**Collected data**:
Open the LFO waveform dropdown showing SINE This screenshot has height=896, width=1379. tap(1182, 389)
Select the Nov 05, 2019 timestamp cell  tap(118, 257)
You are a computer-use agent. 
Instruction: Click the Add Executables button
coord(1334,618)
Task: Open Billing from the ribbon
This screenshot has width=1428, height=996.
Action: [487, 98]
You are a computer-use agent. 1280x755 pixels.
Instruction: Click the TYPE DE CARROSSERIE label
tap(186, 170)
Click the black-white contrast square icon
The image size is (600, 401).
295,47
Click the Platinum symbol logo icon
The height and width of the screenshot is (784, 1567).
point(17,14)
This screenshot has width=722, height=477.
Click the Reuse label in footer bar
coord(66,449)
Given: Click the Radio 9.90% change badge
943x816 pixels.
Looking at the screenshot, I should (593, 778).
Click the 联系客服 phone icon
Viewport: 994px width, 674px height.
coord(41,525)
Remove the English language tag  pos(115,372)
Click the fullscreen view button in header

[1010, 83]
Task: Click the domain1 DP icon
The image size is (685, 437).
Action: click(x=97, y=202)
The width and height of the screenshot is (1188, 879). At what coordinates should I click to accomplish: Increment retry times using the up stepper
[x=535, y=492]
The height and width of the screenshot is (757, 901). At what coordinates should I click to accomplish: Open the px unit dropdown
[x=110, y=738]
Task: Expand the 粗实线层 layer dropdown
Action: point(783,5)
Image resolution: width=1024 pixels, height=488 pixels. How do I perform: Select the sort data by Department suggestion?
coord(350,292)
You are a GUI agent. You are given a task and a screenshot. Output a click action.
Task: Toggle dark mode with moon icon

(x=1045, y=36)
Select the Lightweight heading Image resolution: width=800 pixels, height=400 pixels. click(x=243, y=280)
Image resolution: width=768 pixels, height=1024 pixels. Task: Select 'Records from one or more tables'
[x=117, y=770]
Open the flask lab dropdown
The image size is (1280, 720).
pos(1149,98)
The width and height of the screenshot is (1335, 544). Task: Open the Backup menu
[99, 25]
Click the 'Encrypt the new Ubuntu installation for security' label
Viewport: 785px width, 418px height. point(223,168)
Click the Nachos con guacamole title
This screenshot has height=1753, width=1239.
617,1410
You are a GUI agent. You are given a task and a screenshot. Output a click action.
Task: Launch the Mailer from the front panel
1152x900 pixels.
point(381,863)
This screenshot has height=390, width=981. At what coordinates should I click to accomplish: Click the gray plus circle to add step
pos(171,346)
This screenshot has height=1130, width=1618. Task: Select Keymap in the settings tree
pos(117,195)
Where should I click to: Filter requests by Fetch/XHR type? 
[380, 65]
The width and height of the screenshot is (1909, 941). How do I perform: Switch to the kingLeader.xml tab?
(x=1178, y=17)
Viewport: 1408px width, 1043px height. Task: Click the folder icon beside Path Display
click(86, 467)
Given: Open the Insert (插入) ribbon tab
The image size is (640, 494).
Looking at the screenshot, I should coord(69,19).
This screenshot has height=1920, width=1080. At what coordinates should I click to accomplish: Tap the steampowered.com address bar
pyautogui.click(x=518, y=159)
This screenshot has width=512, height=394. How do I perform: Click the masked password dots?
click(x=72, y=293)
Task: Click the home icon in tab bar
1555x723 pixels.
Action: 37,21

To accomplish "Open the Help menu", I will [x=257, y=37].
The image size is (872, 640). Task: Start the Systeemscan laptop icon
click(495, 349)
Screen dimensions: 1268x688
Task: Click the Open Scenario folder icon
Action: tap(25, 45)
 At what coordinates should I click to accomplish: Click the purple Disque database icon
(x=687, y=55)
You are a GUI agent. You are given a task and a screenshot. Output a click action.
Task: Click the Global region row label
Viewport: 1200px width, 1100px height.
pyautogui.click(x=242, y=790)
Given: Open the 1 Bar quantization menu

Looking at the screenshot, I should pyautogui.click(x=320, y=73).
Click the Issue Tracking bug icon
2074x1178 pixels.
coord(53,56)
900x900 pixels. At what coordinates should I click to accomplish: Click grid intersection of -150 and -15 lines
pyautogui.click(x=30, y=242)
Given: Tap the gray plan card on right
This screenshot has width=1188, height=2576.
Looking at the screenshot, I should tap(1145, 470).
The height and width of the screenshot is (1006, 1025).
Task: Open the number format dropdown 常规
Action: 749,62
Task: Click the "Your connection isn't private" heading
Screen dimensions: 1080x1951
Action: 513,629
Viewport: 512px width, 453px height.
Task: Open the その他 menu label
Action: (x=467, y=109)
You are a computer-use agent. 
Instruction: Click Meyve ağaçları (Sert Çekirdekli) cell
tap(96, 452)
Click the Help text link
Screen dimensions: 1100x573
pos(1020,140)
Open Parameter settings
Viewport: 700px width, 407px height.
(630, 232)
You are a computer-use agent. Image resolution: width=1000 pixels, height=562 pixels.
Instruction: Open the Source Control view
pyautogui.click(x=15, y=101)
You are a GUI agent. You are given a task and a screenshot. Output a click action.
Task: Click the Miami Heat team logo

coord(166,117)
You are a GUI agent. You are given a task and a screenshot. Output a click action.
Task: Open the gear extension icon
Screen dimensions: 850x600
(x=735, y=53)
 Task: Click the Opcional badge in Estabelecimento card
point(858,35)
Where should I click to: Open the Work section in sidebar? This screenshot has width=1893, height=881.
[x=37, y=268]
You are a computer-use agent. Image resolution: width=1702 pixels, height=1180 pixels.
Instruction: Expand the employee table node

**Required work**: All entries are to be printed once more, exactly as given.

**Solution for this task**:
Open the LFO waveform dropdown showing SINE This screenshot has height=896, width=1379. tap(1182, 389)
Select the Nov 05, 2019 timestamp cell  tap(118, 257)
You are a computer-use agent. 
Instruction: Click the Add Executables button
coord(1334,618)
Task: Open Billing from the ribbon
This screenshot has width=1428, height=996.
Action: [487, 98]
You are a computer-use agent. 1280x755 pixels.
Instruction: Click the TYPE DE CARROSSERIE label
tap(186, 170)
Click the black-white contrast square icon
The image size is (600, 401).
295,47
Click the Platinum symbol logo icon
The height and width of the screenshot is (784, 1567).
point(17,14)
This screenshot has width=722, height=477.
Click the Reuse label in footer bar
coord(66,449)
Given: Click the Radio 9.90% change badge
943x816 pixels.
Looking at the screenshot, I should (593, 778).
Click the 联系客服 phone icon
Viewport: 994px width, 674px height.
coord(41,525)
Remove the English language tag  pos(115,372)
Click the fullscreen view button in header

[1010, 83]
Task: Click the domain1 DP icon
The image size is (685, 437).
Action: click(x=97, y=202)
The width and height of the screenshot is (1188, 879). At what coordinates should I click to accomplish: Increment retry times using the up stepper
[x=535, y=492]
The height and width of the screenshot is (757, 901). At what coordinates should I click to accomplish: Open the px unit dropdown
[x=110, y=738]
Task: Expand the 粗实线层 layer dropdown
Action: point(783,5)
Image resolution: width=1024 pixels, height=488 pixels. How do I perform: Select the sort data by Department suggestion?
coord(350,292)
You are a GUI agent. You are given a task and a screenshot. Output a click action.
Task: Toggle dark mode with moon icon

(x=1045, y=36)
Select the Lightweight heading Image resolution: width=800 pixels, height=400 pixels. click(x=243, y=280)
Image resolution: width=768 pixels, height=1024 pixels. Task: Select 'Records from one or more tables'
[x=117, y=770]
Open the flask lab dropdown
The image size is (1280, 720).
pos(1149,98)
The width and height of the screenshot is (1335, 544). Task: Open the Backup menu
[99, 25]
Click the 'Encrypt the new Ubuntu installation for security' label
Viewport: 785px width, 418px height. point(223,168)
Click the Nachos con guacamole title
This screenshot has height=1753, width=1239.
617,1410
You are a GUI agent. You are given a task and a screenshot. Output a click action.
Task: Launch the Mailer from the front panel
1152x900 pixels.
point(381,863)
This screenshot has height=390, width=981. At what coordinates should I click to accomplish: Click the gray plus circle to add step
pos(171,346)
This screenshot has height=1130, width=1618. Task: Select Keymap in the settings tree
pos(117,195)
Where should I click to: Filter requests by Fetch/XHR type? 
[380, 65]
The width and height of the screenshot is (1909, 941). How do I perform: Switch to the kingLeader.xml tab?
(x=1178, y=17)
Viewport: 1408px width, 1043px height. Task: Click the folder icon beside Path Display
click(86, 467)
Given: Open the Insert (插入) ribbon tab
The image size is (640, 494).
Looking at the screenshot, I should coord(69,19).
This screenshot has height=1920, width=1080. At what coordinates should I click to accomplish: Tap the steampowered.com address bar
pyautogui.click(x=518, y=159)
This screenshot has width=512, height=394. How do I perform: Click the masked password dots?
click(x=72, y=293)
Task: Click the home icon in tab bar
1555x723 pixels.
Action: 37,21

To accomplish "Open the Help menu", I will [x=257, y=37].
The image size is (872, 640). Task: Start the Systeemscan laptop icon
click(495, 349)
Screen dimensions: 1268x688
Task: Click the Open Scenario folder icon
Action: tap(25, 45)
 At what coordinates should I click to accomplish: Click the purple Disque database icon
(x=687, y=55)
You are a GUI agent. You are given a task and a screenshot. Output a click action.
Task: Click the Global region row label
Viewport: 1200px width, 1100px height.
pyautogui.click(x=242, y=790)
Given: Open the 1 Bar quantization menu

Looking at the screenshot, I should pyautogui.click(x=320, y=73).
Click the Issue Tracking bug icon
2074x1178 pixels.
coord(53,56)
900x900 pixels. At what coordinates should I click to accomplish: Click grid intersection of -150 and -15 lines
pyautogui.click(x=30, y=242)
Given: Tap the gray plan card on right
This screenshot has width=1188, height=2576.
Looking at the screenshot, I should tap(1145, 470).
The height and width of the screenshot is (1006, 1025).
Task: Open the number format dropdown 常规
Action: 749,62
Task: Click the "Your connection isn't private" heading
Screen dimensions: 1080x1951
Action: 513,629
Viewport: 512px width, 453px height.
Task: Open the その他 menu label
Action: (x=467, y=109)
You are a computer-use agent. 
Instruction: Click Meyve ağaçları (Sert Çekirdekli) cell
tap(96, 452)
Click the Help text link
Screen dimensions: 1100x573
pos(1020,140)
Open Parameter settings
Viewport: 700px width, 407px height.
(630, 232)
You are a computer-use agent. Image resolution: width=1000 pixels, height=562 pixels.
Instruction: Open the Source Control view
pyautogui.click(x=15, y=101)
You are a GUI agent. You are given a task and a screenshot. Output a click action.
Task: Click the Miami Heat team logo

coord(166,117)
You are a GUI agent. You are given a task and a screenshot. Output a click action.
Task: Open the gear extension icon
Screen dimensions: 850x600
(x=735, y=53)
 Task: Click the Opcional badge in Estabelecimento card
point(858,35)
Where should I click to: Open the Work section in sidebar? This screenshot has width=1893, height=881.
[x=37, y=268]
You are a computer-use agent. Image resolution: width=1702 pixels, height=1180 pixels.
Instruction: Expand the employee table node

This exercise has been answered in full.